Re: couple corrections of the couple corrections:
Paul A., on host 130.95.128.6
Thursday, August 5, 1999, at 07:47:35
couple corrections: posted by Brandon on Wednesday, August 4, 1999, at 22:12:59:
> > At the end, Dave lands on Jupiter and encounters the second monolith, > > Third monolith. The second monolith is in the Tycho crater on the moon. It plants the idea that > we have to travel to jupiter post haste > > > also left by these unseen aliens for us to find when the arc of human learning triggered by finding > > the first monolith progressed to the point where we could find it. > > Nope, that was the tycho crater.
True.
> the Jupiter crater was there to begin a new sun and new life once activated.

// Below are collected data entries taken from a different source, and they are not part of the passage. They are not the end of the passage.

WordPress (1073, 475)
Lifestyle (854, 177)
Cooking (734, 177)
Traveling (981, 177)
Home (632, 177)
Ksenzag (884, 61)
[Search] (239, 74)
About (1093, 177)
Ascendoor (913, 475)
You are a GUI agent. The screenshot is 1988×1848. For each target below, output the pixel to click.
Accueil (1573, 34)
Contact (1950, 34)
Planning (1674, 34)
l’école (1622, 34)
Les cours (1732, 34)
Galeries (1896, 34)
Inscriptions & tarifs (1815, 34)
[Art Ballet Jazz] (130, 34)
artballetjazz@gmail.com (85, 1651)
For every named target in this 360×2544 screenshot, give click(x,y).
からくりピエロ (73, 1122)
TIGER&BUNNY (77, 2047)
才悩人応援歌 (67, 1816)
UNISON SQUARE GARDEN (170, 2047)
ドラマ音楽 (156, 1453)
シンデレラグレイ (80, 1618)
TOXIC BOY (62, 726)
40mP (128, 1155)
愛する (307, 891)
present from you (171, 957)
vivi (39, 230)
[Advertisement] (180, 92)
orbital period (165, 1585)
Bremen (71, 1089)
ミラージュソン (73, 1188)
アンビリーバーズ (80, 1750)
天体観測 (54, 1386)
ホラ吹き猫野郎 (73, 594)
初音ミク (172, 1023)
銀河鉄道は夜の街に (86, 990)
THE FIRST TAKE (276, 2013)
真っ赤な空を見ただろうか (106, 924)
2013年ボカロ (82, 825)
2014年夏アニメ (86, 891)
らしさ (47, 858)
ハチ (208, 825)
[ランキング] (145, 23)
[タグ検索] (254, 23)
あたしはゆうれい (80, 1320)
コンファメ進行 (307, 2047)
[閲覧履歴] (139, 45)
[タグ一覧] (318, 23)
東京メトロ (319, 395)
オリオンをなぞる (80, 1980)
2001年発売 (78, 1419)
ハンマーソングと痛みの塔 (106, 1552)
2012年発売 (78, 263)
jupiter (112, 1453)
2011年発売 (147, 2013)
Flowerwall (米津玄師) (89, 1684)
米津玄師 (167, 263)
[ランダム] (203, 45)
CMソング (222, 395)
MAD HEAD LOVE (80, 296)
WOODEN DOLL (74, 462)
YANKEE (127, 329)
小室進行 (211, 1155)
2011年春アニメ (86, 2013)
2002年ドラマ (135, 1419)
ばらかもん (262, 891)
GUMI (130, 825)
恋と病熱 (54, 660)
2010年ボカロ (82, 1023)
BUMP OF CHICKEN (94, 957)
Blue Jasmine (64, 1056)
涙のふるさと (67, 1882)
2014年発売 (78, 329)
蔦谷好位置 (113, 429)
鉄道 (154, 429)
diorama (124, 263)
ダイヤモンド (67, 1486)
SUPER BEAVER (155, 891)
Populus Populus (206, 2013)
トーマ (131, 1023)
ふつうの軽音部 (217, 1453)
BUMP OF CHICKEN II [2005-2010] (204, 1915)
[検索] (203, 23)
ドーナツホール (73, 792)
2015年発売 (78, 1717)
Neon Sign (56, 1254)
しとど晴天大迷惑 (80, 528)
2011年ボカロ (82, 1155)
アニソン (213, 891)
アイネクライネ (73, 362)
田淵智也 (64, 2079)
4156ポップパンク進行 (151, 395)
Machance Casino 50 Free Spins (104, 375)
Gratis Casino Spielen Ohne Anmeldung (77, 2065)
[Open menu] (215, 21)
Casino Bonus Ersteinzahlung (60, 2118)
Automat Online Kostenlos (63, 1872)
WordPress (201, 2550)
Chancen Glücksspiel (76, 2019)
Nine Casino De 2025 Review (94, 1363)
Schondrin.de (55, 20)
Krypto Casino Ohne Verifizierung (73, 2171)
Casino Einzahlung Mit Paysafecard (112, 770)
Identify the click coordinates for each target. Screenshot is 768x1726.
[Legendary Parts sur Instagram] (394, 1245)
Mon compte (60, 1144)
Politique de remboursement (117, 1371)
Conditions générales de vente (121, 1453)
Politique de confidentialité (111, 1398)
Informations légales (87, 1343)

Not really. The Jupiter monolith was there to collect whoever came as a result of finding the Tycho monolith.
(It did become somewhat involved with the new sun thing later, but not until 2010.)
> > When Dave finds the second monolith, he is presumably raised to a new level of understanding > > about the universe -- some level of enlightenment as foreign to us as using tools is to > > terrestrial animals or pre-monolith ape people. > > nope. Dave is, to use a borg term, assimilated into the monolith and becomes sentient energy
...as part of the process of being raised to a new level of understanding and ability, as Sam said.
> The movie showed the fetus to indicate Dave was being reborn.
'Sright.
(I think Clarke suggests - in 2010, if memory serves - that the whole business with the hotel room and the Old Dave is him hallucinating wildly during the process of rebirth, which of course neither he nor we could really understand. That's Clarke's explanation, though - God knows what Kubrick thought it was about.)
> The book went further than the movie
(snip stuff about giant diamonds and Moms)
No it doesn't. It ends right where the movie does.
The bits you describe are in 2010.
> > But even then, that's a heck of a lot more of an explanation than the movie ever gives. > > agreed. the movie didn't do the book justice.
That's not really an appropriate thing to say, considering the circumstances under which the book and movie came about -- they were done simultaneously, with Clarke doing his take on the story, and Kubrick doing his own.
I will agree, though, that Clarke's version is somewhat more... accessible... to most people.